Réforme procédure civile en Droit du Travail

//Réforme procédure civile en Droit du Travail

Réforme procédure civile en Droit du Travail

La réforme de la procédure civile applicable au 1er janvier 2020 : son impact sur les juridictions du Droit du Travail.

1 – Le nouveau Tribunal Judiciaire

A compter du 1er janvier 2020 les Tribunaux d’instance et les Tribunaux de Grande instance fusionnent au sein d’un Tribunal judiciaire.

En matière de droit du travail relèveront de la compétence du nouveau Tribunal judiciaire les contentieux relatifs aux élections du CSE (Comité Social et Economique) : établissement et composition des listes électorales ainsi que régularité des opérations électorales, désignation des délégués et représentants syndicaux au CSE, questions relatives à l’application et l’interprétation des accords collectifs, contentieux des saisies de rémunérations.

Ces contentieux relevaient précédemment du Tribunal d’Instance.

Le Tribunal judiciaire traitera aussi du contentieux de la Sécurité sociale relevant précédemment du TASS (Tribunal des affaires de sécurité sociale) déjà transféré au Pôle Social du Tribunal de Grande Instance.

2 – Le Conseil de Prud’hommes

Le Conseil de Prud’hommes est compétent pour les différends qui s’élèvent à l’occasion du contrat de travail.

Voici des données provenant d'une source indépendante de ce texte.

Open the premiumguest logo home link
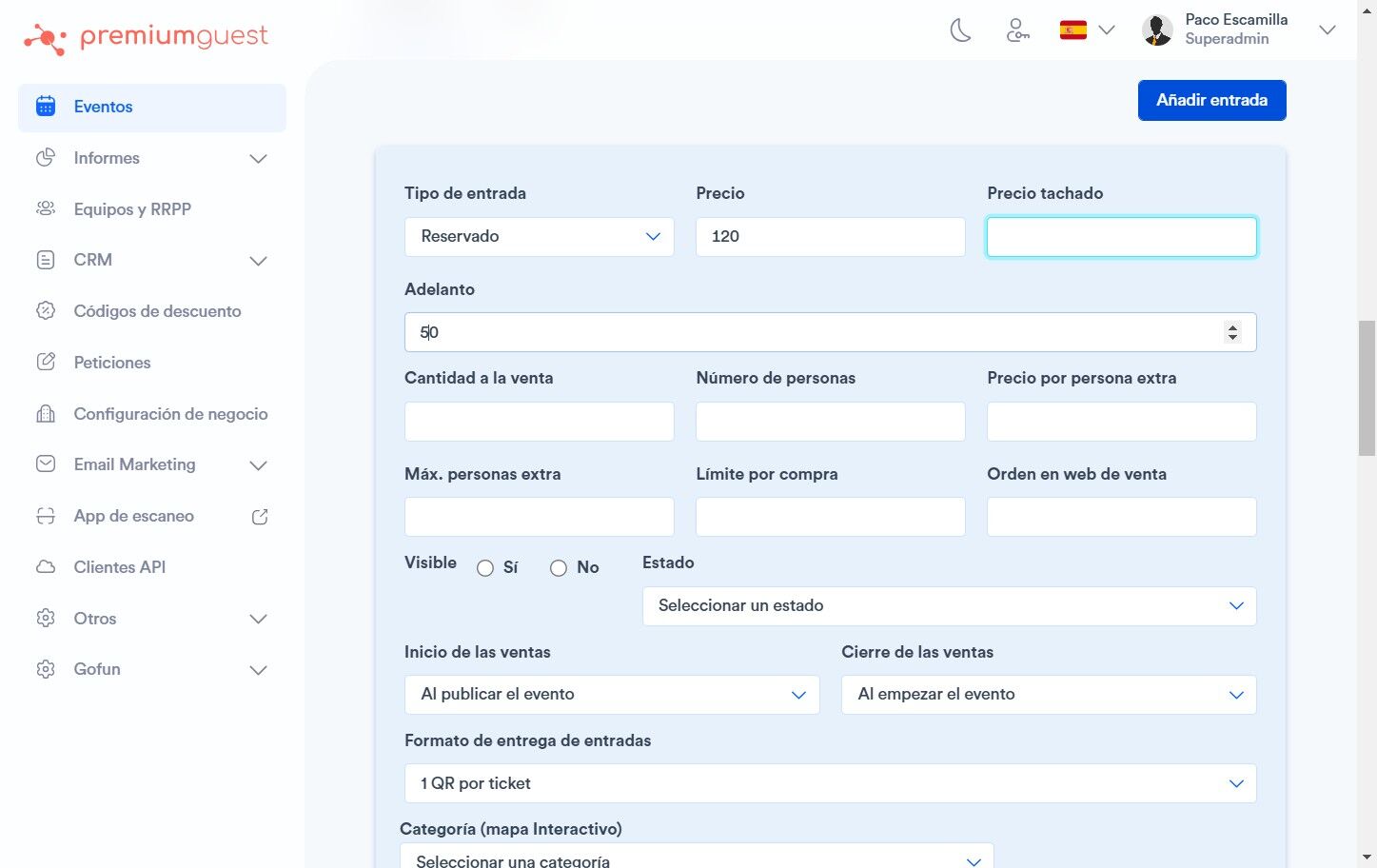The width and height of the screenshot is (1377, 868). [146, 37]
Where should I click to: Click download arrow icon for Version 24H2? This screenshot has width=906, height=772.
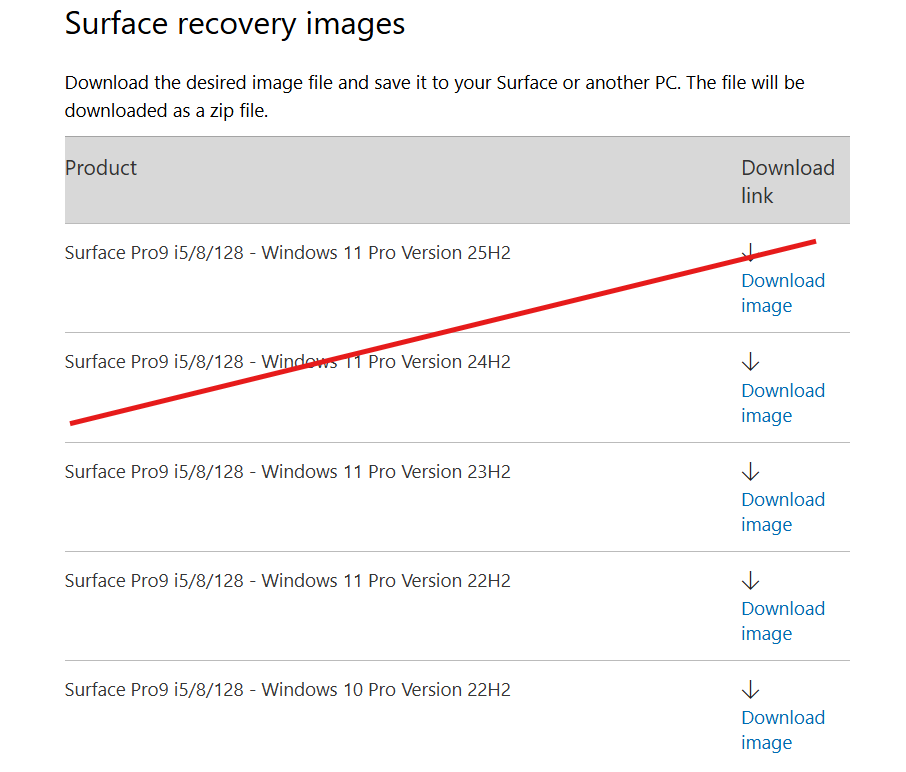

Il est saisi par requête comportant certaines mentions obligatoires à peine de nullité.
Article R 1452-2 du Code du Travail

S’agissant de l’exécution provisoire, qui devient de droit devant le Tribunal Judiciaire, le Conseil de Prud’hommes fait figure d’exception.
Les règles sont fixées par R 1454-28 du Code du Travail :
A moins que la loi ou le règlement n’en dispose autrement, les décisions du conseil de prud’hommes ne sont pas exécutoires de droit à titre provisoire sauf :
1° Le jugement qui n’est susceptible d’appel que par suite d’une demande reconventionnelle ;
2° Le jugement qui ordonne la remise d’un certificat de travail, de bulletins de paie ou de toute pièce que l’employeur est tenu de délivrer ;
3° Le jugement qui ordonne le paiement de sommes au titre des rémunérations et indemnités mentionnées au 2° de l’article R. 1454-14, dans la limite maximum de neuf mois de salaire calculés sur la moyenne des trois derniers mois de salaire. Cette moyenne est mentionnée dans le jugement.

Ces dispositions issues du Décret 2019-1333 du 11 décembre 2019 paru au JO le 12 décembre 2019 entrent en vigueur le 1er janvier 2020 et s’appliquent sauf exceptions aux instances en cours.